The company will preface the season with a free People’s Choice Concert (Oct. 1) featuring opera favorites performed by members of the Rigoletto cast and other Dallas-area singers. Chinese soprano Ying Fang, who boasts “a voice of incredible purity and pathos,” Derrer says, will take center stage in the annual Titus Family Recital (Jan. 15, 2023).

The pandemic helped spur Dallas Opera to make a big move into online programming—ranging from performances and interviews to free-spirited shows like Brownlee’s Nick@9—and the company is making it even more accessible by eliminating the fee for its pay site, thedallasopera.tv. To launch the free reincarnation, Derrer says, the company will offer on-demand streams of the past season’s mainstage productions, all of which were preserved on video.

Speaking of the recently ended season: It was the Dallas Opera’s first since the pandemic, and the company pulled it off without ever having to cancel a performance because of any covid-19 surge, Derrer says. But it did have a close call precipitated by Mother Nature.
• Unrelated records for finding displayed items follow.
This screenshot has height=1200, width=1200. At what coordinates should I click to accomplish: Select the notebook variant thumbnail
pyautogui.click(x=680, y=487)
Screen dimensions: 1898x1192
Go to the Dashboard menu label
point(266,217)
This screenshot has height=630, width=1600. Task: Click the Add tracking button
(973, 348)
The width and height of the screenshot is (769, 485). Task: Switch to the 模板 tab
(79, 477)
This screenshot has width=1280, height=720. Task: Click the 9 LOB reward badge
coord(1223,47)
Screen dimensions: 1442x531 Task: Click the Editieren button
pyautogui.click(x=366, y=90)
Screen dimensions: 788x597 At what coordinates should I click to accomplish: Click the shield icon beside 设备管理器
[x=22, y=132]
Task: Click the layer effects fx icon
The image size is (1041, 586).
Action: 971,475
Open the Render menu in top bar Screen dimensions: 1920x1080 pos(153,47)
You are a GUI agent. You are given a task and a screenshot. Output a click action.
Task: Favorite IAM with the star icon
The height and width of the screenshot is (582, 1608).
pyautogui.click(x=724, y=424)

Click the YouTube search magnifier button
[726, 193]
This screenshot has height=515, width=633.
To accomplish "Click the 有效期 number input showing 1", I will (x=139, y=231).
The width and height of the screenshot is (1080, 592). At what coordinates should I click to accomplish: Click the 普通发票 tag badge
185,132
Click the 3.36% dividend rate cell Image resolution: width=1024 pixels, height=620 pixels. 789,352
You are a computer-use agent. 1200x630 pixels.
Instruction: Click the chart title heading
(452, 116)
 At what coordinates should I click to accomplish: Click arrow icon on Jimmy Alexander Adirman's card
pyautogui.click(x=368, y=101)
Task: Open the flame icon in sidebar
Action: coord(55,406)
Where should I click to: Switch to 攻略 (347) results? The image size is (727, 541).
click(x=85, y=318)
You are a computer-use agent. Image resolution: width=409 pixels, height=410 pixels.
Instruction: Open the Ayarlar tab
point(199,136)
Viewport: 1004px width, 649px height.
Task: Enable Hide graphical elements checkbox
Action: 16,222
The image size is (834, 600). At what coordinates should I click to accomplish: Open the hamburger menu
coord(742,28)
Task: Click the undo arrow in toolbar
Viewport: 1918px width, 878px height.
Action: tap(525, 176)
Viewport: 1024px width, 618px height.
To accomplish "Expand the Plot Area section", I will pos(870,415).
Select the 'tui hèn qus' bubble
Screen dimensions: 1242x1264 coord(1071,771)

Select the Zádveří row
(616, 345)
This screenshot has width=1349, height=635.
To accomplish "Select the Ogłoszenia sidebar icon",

An ice storm hit before a performance of Puccini’s Madame Butterfly.

“A third of our orchestra couldn’t get there,” Derrer recalls. “A third of our chorus couldn’t get there. Half our backstage dressers couldn’t. We had a lot of obstacles.”

“But we soldiered on,” Derrer continues. Among other people who hustled, pianist Christopher Devlin of the company’s music staff had to grab his score and fill in for missing players.

“We paged him about 5:30 and said, ‘Can you meet in the conductor’s dressing room from 6 to 7?’ They went through the whole score and assigned him things to play,” Derrer recalls. “It was pretty intense.”